What's most interesting about this shift: it's not about AI replacing human judgment. It's about changing the definition of a trader's job. Instead of spending hours sifting through tickers and filling out tickets, they focus on what only humans can do: strategic decision-making, relationship building, and assessing risks that fall outside algorithmic models.
Is agentic AI in trading safe? Can't it cause a flash crash?
Platforms like BondGPT are built on the principle of "controlled autonomy" — agents operate within predefined limits (trade size, price range, approved counterparties) and key decisions are always approved by a human. Moreover, every agent action is fully auditable. The risk of an uncontrolled chain of automatic trades leading to a flash crash is thus significantly reduced — unlike fully autonomous high-frequency trading systems where decisions occur in microseconds without human intervention.
Can a regular retail investor use a similar tool?
Currently, no. BondGPT is designed for institutional clients — banks, investment funds, and asset managers who trade in the corporate bond market, which is a market with minimum volumes in the millions of dollars. However, simpler forms of AI assistance exist for retail investors — for example, Robinhood launched agentic trading for retail investors in 2026, which operates on a similar principle, albeit with significantly more limited options.
How does agentic AI differ from algorithmic trading that banks have been using for years?

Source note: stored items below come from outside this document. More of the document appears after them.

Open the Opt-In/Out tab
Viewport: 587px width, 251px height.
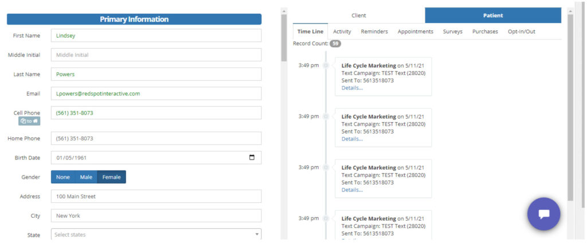click(x=521, y=32)
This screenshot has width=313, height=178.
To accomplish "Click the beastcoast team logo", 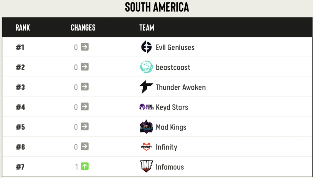I will (x=147, y=67).
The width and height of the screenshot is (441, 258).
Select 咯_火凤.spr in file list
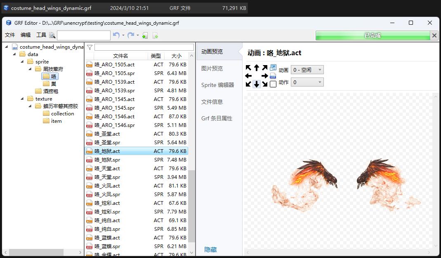click(x=107, y=194)

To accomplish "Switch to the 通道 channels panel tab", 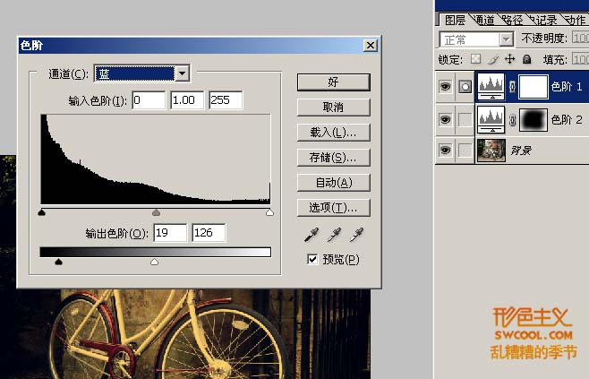I will coord(483,20).
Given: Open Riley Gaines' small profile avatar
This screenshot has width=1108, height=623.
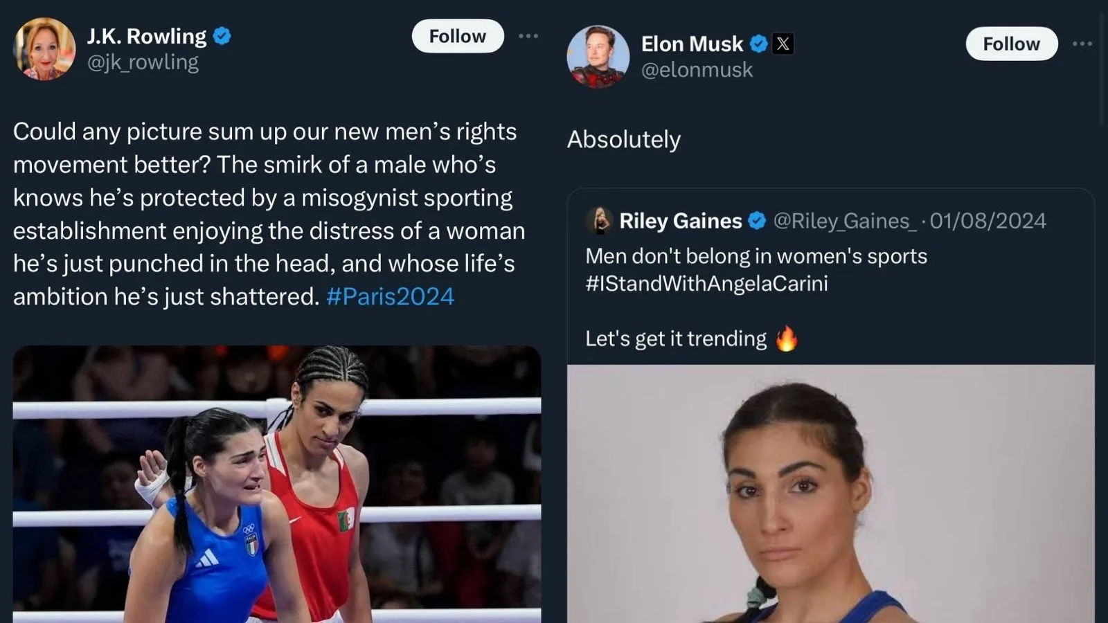Looking at the screenshot, I should pos(600,221).
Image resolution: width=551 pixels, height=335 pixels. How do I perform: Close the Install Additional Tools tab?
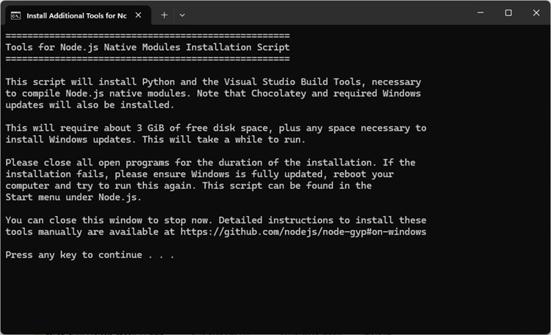139,15
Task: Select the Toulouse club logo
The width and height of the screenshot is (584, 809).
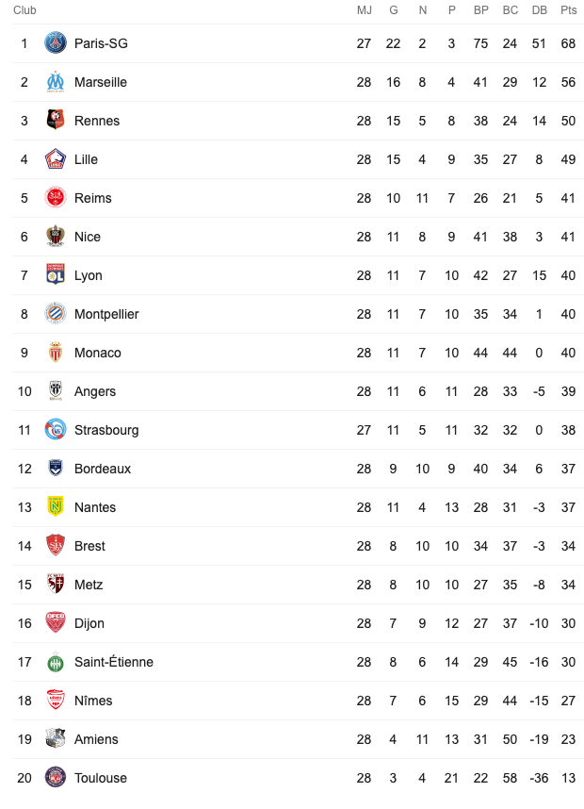Action: pyautogui.click(x=56, y=778)
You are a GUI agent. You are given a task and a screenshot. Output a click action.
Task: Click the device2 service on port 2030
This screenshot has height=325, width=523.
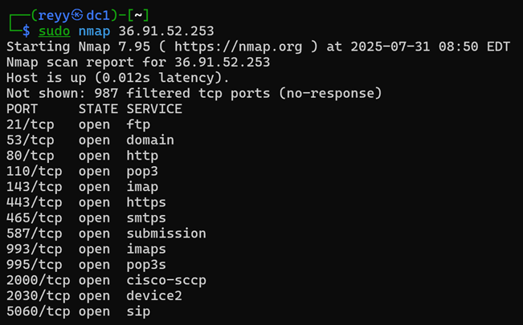tap(154, 296)
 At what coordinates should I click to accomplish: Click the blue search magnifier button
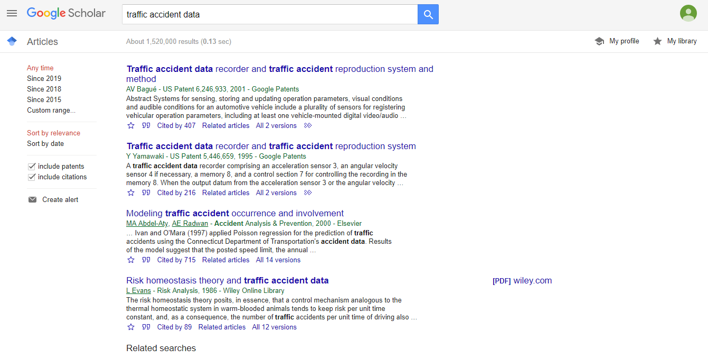tap(428, 15)
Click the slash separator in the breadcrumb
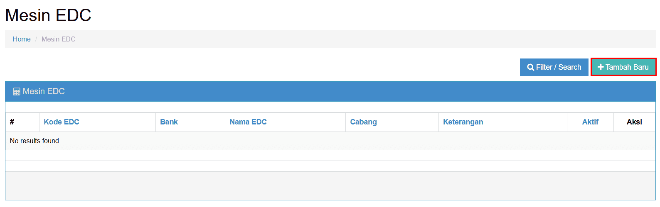The width and height of the screenshot is (660, 207). 36,39
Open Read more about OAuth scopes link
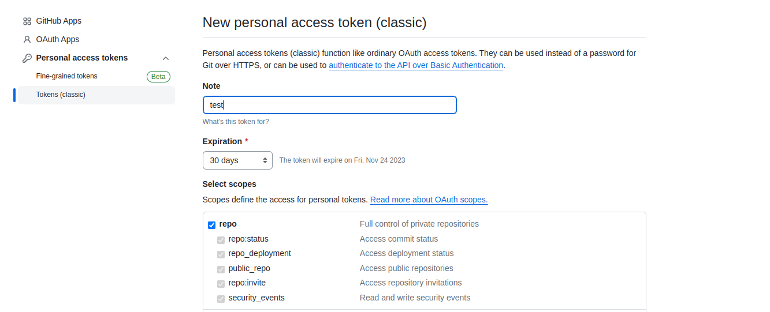 point(429,200)
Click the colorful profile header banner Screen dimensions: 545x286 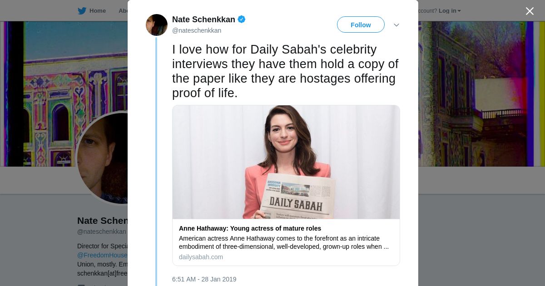[481, 91]
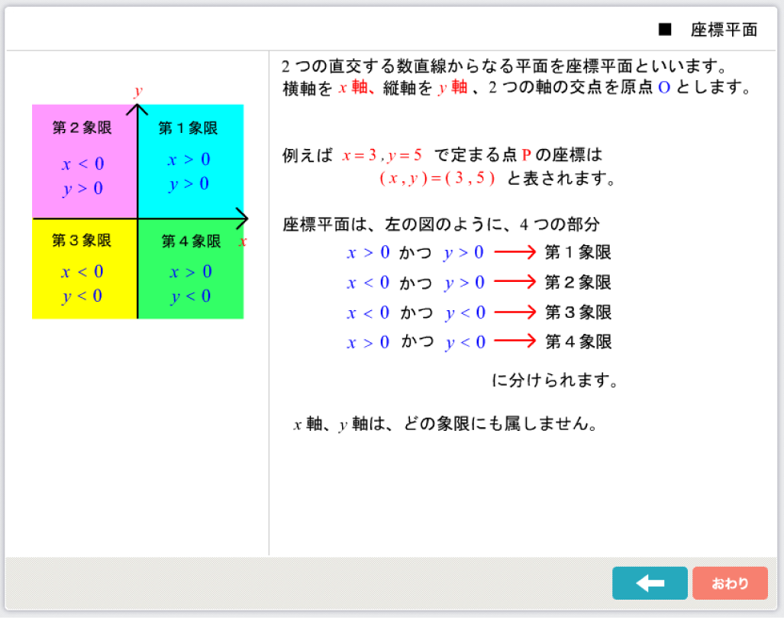
Task: Click the x-axis arrowhead at right of diagram
Action: (x=243, y=219)
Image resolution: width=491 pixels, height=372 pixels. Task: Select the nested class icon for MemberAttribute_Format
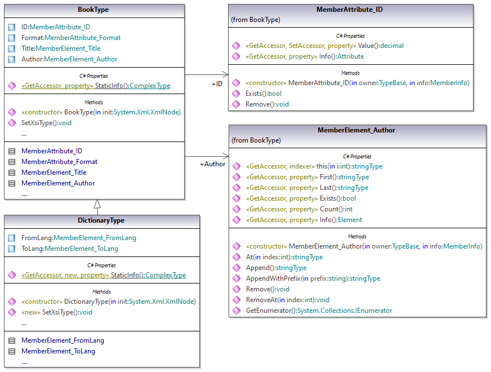pos(12,162)
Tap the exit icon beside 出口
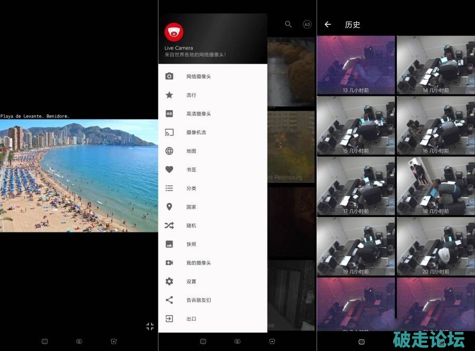This screenshot has height=351, width=475. point(169,319)
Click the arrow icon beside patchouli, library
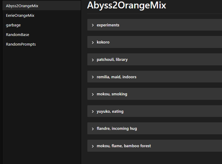 93,60
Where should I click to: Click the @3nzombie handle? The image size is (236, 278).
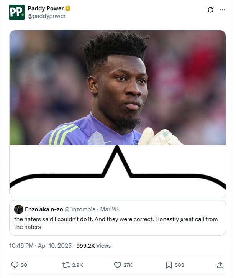tap(80, 209)
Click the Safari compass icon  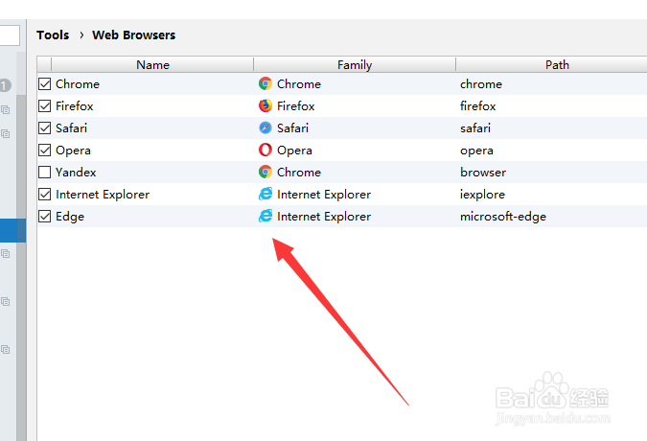266,128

Algorithmic trading (algo-trading) is governed by fixed, programmed rules — "if price drops below X, buy Y." Agentic AI, in contrast, understands goals in natural language, evaluates context independently, seeks the optimal path to the goal, and can explain its decisions. For example, it can understand the instruction "find bonds that are undervalued compared to comparable issuers and prepare a trade" — something a classic algorithm cannot do because it requires an understanding of the market context.